TASK MATERIAL →
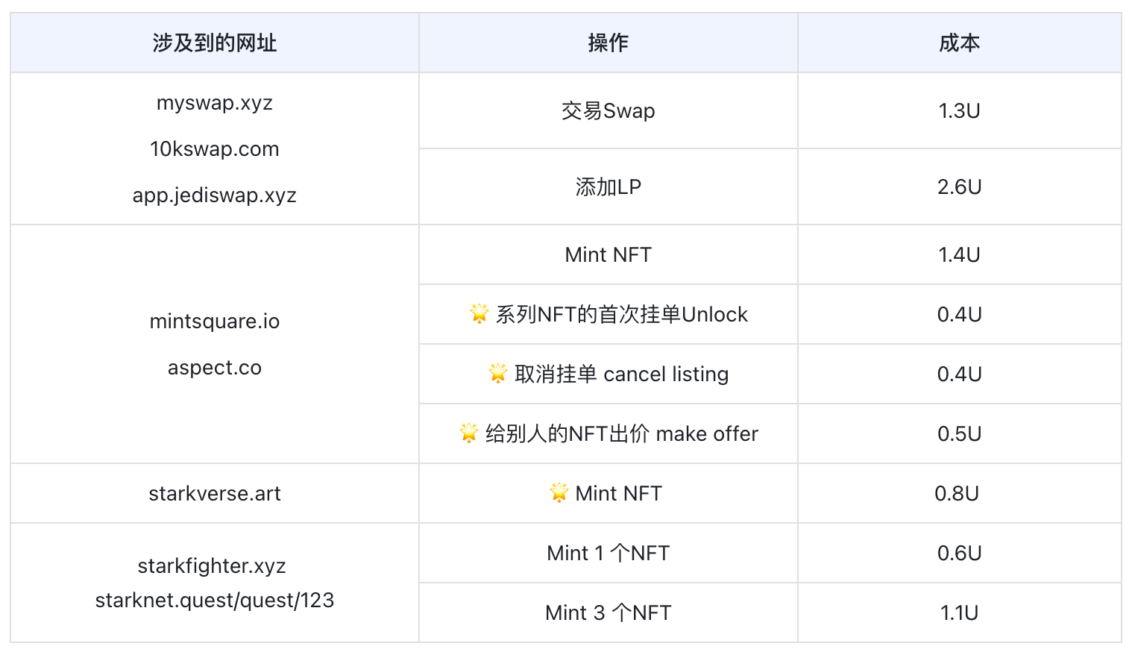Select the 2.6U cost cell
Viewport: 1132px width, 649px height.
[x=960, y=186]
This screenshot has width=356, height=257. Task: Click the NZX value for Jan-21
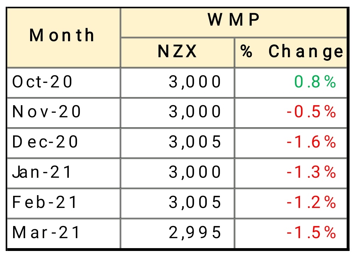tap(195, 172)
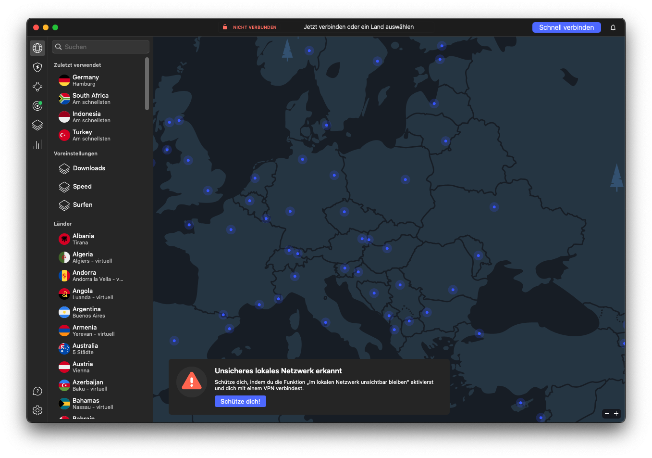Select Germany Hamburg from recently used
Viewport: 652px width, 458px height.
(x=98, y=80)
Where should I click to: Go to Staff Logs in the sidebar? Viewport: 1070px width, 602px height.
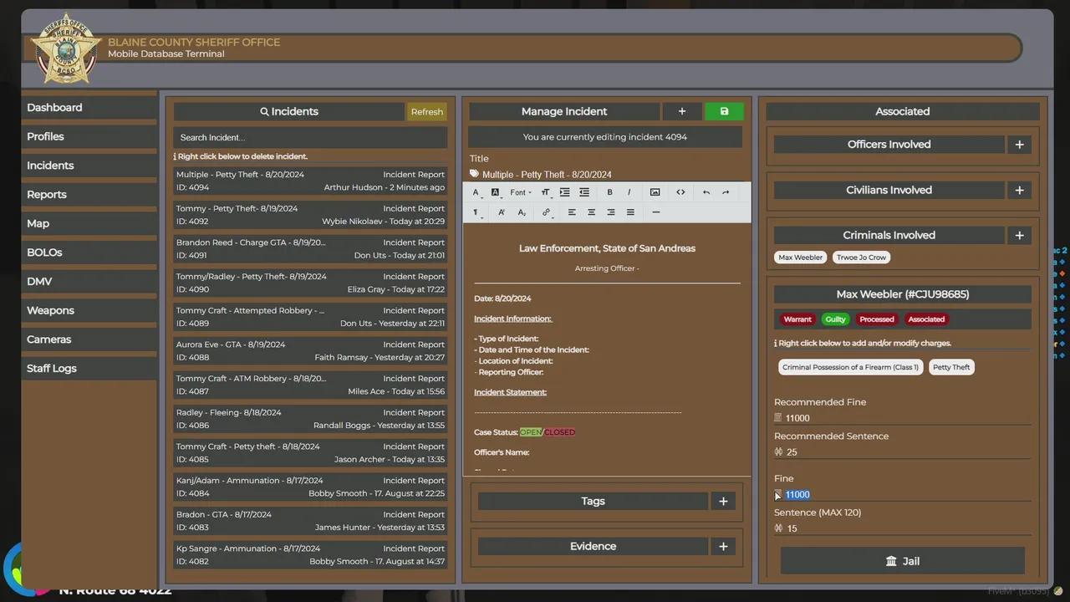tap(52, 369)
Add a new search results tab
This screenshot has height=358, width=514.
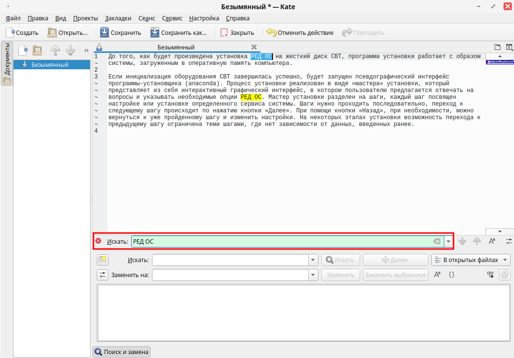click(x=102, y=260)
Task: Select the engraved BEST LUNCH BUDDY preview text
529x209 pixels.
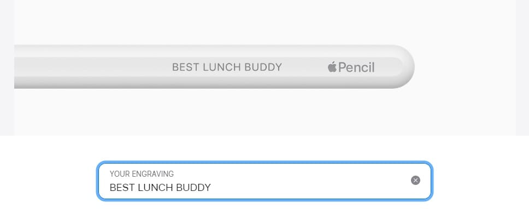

WORK REQUEST →
Lines from the one containing "Add a new search results tab" through the end of the entries above, both included, are to be written out exactly; no pictures and no other lines.

WRITTEN ANSWER →
Add a new search results tab
This screenshot has height=358, width=514.
click(x=102, y=260)
Task: Select the engraved BEST LUNCH BUDDY preview text
529x209 pixels.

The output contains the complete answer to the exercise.